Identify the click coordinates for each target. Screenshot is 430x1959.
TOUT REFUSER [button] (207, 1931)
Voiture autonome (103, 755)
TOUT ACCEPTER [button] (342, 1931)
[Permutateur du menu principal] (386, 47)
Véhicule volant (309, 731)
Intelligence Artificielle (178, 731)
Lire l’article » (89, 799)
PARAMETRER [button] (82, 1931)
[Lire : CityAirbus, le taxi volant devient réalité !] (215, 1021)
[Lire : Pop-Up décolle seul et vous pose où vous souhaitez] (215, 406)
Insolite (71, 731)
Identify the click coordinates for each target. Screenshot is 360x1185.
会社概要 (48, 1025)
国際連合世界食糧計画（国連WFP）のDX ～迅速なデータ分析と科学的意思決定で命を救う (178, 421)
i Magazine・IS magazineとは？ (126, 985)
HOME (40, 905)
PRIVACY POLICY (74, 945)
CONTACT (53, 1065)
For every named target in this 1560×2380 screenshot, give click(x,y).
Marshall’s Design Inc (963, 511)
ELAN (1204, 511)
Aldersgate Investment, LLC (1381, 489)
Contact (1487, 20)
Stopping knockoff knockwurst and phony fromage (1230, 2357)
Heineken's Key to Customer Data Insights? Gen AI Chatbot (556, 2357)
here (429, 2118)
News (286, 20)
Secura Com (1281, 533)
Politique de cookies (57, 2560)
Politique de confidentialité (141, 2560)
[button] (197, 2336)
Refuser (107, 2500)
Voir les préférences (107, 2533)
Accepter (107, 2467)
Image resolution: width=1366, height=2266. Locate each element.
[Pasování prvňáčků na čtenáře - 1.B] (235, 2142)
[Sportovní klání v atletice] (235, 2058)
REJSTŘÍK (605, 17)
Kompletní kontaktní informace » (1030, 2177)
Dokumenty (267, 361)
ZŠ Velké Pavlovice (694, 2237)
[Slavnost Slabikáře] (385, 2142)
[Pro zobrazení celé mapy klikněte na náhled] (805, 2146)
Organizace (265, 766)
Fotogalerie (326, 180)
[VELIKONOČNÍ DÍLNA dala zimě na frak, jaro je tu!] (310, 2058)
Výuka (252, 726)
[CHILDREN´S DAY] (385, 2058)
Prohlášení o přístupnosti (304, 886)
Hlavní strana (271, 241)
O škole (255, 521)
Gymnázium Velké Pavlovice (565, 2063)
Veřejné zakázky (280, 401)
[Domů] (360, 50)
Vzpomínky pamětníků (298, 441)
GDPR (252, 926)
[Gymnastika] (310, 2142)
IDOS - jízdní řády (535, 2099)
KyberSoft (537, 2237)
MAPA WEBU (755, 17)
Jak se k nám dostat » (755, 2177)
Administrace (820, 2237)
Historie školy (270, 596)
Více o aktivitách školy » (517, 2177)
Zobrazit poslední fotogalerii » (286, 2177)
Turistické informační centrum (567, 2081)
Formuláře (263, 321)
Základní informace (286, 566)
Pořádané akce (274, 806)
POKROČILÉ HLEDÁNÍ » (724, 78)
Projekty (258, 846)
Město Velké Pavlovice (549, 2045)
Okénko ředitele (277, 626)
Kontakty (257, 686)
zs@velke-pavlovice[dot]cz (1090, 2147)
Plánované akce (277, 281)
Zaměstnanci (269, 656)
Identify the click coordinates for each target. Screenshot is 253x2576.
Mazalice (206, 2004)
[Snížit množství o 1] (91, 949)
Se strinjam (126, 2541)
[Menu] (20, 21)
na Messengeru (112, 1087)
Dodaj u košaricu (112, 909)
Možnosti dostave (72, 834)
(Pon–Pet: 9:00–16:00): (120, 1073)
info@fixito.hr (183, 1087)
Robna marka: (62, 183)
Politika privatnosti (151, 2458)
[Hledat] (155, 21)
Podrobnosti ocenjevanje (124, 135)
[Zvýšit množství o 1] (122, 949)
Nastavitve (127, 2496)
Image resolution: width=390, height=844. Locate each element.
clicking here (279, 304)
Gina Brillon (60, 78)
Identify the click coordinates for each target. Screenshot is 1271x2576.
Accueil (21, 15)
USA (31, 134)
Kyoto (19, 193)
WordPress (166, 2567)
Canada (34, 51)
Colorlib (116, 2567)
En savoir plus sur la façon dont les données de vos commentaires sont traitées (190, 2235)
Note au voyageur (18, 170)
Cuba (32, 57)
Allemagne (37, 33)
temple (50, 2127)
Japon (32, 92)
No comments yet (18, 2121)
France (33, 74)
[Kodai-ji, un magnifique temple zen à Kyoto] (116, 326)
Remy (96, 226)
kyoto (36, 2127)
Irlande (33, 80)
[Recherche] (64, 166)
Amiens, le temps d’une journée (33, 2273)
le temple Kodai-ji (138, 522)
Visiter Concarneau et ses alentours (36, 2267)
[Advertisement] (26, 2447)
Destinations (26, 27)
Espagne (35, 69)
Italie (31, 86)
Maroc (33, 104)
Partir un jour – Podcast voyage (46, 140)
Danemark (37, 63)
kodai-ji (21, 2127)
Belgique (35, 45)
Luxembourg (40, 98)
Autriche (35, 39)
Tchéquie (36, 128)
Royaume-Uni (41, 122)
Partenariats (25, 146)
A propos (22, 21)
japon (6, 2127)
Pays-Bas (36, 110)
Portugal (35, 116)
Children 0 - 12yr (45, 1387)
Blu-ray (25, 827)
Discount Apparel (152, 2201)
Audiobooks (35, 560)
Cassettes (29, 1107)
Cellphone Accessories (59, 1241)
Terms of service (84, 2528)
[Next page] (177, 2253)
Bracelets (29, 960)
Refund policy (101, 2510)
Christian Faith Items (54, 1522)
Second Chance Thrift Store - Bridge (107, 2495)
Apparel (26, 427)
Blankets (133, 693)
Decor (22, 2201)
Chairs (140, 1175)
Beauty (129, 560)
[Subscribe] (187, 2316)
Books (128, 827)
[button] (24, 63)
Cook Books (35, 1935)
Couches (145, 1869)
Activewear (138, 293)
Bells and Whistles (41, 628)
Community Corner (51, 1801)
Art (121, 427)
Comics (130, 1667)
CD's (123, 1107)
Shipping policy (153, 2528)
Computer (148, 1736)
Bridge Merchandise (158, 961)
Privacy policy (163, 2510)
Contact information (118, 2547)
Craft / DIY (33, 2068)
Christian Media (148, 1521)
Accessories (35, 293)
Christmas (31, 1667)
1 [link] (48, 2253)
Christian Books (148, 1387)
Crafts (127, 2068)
• • • • •
§ Exercise: Each line of the data that holds "Christian" should be copied.

§ Answer to this problem:
Christian Faith Items (54, 1522)
Christian Media (148, 1521)
Christian Books (148, 1387)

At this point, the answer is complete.